**DATA SUPPLIED:**
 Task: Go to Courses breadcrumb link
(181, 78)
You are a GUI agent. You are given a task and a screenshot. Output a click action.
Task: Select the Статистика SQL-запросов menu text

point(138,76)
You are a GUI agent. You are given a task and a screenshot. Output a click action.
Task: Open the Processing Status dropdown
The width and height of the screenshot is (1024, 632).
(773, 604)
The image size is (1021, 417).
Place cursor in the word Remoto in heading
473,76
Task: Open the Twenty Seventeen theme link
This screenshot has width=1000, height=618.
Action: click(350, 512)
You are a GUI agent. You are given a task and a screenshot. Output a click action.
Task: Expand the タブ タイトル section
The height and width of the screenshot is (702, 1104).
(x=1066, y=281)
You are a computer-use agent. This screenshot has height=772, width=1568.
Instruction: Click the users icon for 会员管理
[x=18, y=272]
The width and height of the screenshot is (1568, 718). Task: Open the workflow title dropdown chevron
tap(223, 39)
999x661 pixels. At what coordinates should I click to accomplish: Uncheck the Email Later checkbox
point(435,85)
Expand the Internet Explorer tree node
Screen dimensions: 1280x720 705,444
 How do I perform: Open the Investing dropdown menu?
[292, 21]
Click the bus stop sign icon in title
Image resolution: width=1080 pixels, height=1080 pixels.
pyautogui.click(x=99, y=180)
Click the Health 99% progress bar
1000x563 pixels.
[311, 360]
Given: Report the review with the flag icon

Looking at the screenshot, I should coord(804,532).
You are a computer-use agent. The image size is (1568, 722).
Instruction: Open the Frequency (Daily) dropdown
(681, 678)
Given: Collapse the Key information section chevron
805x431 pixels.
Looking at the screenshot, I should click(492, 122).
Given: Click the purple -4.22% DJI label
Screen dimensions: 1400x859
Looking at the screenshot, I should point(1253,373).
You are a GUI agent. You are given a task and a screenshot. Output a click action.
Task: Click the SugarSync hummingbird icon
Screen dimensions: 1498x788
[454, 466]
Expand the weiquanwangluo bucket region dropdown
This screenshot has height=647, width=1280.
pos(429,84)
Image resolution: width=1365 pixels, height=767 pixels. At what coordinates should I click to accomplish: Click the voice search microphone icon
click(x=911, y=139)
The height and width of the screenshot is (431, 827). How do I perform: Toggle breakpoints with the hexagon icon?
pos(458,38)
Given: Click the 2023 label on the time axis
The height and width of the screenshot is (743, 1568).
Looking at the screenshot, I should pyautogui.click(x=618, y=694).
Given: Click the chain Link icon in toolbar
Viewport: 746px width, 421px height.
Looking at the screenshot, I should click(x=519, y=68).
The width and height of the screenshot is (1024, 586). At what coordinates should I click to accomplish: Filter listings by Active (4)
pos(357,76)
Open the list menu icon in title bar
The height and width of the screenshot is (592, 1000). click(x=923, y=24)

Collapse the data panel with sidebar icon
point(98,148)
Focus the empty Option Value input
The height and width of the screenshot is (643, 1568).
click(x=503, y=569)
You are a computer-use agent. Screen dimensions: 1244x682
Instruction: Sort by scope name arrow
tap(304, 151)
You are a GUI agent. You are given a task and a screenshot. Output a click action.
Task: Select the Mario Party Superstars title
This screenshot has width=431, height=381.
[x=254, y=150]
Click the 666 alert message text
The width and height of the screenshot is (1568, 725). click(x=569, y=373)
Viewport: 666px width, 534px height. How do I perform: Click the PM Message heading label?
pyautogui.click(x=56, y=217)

**WHAT YOU HAVE TO DO:** Express every line of the listing above as a Markdown table with two columns, Row and Line, where Row holds a running number. Leave out blank lines.

**TASK OUTPUT:**
| Row | Line |
|---|---|
| 1 |  Task: Go to Courses breadcrumb link |
| 2 | (181, 78) |
| 3 | You are a GUI agent. You are given a task and a screenshot. Output a click action. |
| 4 | Task: Select the Статистика SQL-запросов menu text |
| 5 | point(138,76) |
| 6 | You are a GUI agent. You are given a task and a screenshot. Output a click action. |
| 7 | Task: Open the Processing Status dropdown |
| 8 | The width and height of the screenshot is (1024, 632). |
| 9 | (773, 604) |
| 10 | The image size is (1021, 417). |
| 11 | Place cursor in the word Remoto in heading |
| 12 | 473,76 |
| 13 | Task: Open the Twenty Seventeen theme link |
| 14 | This screenshot has width=1000, height=618. |
| 15 | Action: click(350, 512) |
| 16 | You are a GUI agent. You are given a task and a screenshot. Output a click action. |
| 17 | Task: Expand the タブ タイトル section |
| 18 | The height and width of the screenshot is (702, 1104). |
| 19 | (x=1066, y=281) |
| 20 | You are a computer-use agent. This screenshot has height=772, width=1568. |
| 21 | Instruction: Click the users icon for 会员管理 |
| 22 | [x=18, y=272] |
| 23 | The width and height of the screenshot is (1568, 718). Task: Open the workflow title dropdown chevron |
| 24 | tap(223, 39) |
| 25 | 999x661 pixels. At what coordinates should I click to accomplish: Uncheck the Email Later checkbox |
| 26 | point(435,85) |
| 27 | Expand the Internet Explorer tree node |
| 28 | Screen dimensions: 1280x720 705,444 |
| 29 |  How do I perform: Open the Investing dropdown menu? |
| 30 | [292, 21] |
| 31 | Click the bus stop sign icon in title |
| 32 | Image resolution: width=1080 pixels, height=1080 pixels. |
| 33 | pyautogui.click(x=99, y=180) |
| 34 | Click the Health 99% progress bar |
| 35 | 1000x563 pixels. |
| 36 | [311, 360] |
| 37 | Given: Report the review with the flag icon |
| 38 | Looking at the screenshot, I should coord(804,532). |
| 39 | You are a computer-use agent. The image size is (1568, 722). |
| 40 | Instruction: Open the Frequency (Daily) dropdown |
| 41 | (681, 678) |
| 42 | Given: Collapse the Key information section chevron |
| 43 | 805x431 pixels. |
| 44 | Looking at the screenshot, I should click(492, 122). |
| 45 | Given: Click the purple -4.22% DJI label |
| 46 | Screen dimensions: 1400x859 |
| 47 | Looking at the screenshot, I should point(1253,373). |
| 48 | You are a GUI agent. You are given a task and a screenshot. Output a click action. |
| 49 | Task: Click the SugarSync hummingbird icon |
| 50 | Screen dimensions: 1498x788 |
| 51 | [454, 466] |
| 52 | Expand the weiquanwangluo bucket region dropdown |
| 53 | This screenshot has height=647, width=1280. |
| 54 | pos(429,84) |
| 55 | Image resolution: width=1365 pixels, height=767 pixels. At what coordinates should I click to accomplish: Click the voice search microphone icon |
| 56 | click(x=911, y=139) |
| 57 | The height and width of the screenshot is (431, 827). How do I perform: Toggle breakpoints with the hexagon icon? |
| 58 | pos(458,38) |
| 59 | Given: Click the 2023 label on the time axis |
| 60 | The height and width of the screenshot is (743, 1568). |
| 61 | Looking at the screenshot, I should pyautogui.click(x=618, y=694). |
| 62 | Given: Click the chain Link icon in toolbar |
| 63 | Viewport: 746px width, 421px height. |
| 64 | Looking at the screenshot, I should click(x=519, y=68). |
| 65 | The width and height of the screenshot is (1024, 586). At what coordinates should I click to accomplish: Filter listings by Active (4) |
| 66 | pos(357,76) |
| 67 | Open the list menu icon in title bar |
| 68 | The height and width of the screenshot is (592, 1000). click(x=923, y=24) |
| 69 | Collapse the data panel with sidebar icon |
| 70 | point(98,148) |
| 71 | Focus the empty Option Value input |
| 72 | The height and width of the screenshot is (643, 1568). |
| 73 | click(x=503, y=569) |
| 74 | You are a computer-use agent. Screen dimensions: 1244x682 |
| 75 | Instruction: Sort by scope name arrow |
| 76 | tap(304, 151) |
| 77 | You are a GUI agent. You are given a task and a screenshot. Output a click action. |
| 78 | Task: Select the Mario Party Superstars title |
| 79 | This screenshot has width=431, height=381. |
| 80 | [x=254, y=150] |
| 81 | Click the 666 alert message text |
| 82 | The width and height of the screenshot is (1568, 725). click(x=569, y=373) |
| 83 | Viewport: 666px width, 534px height. How do I perform: Click the PM Message heading label? |
| 84 | pyautogui.click(x=56, y=217) |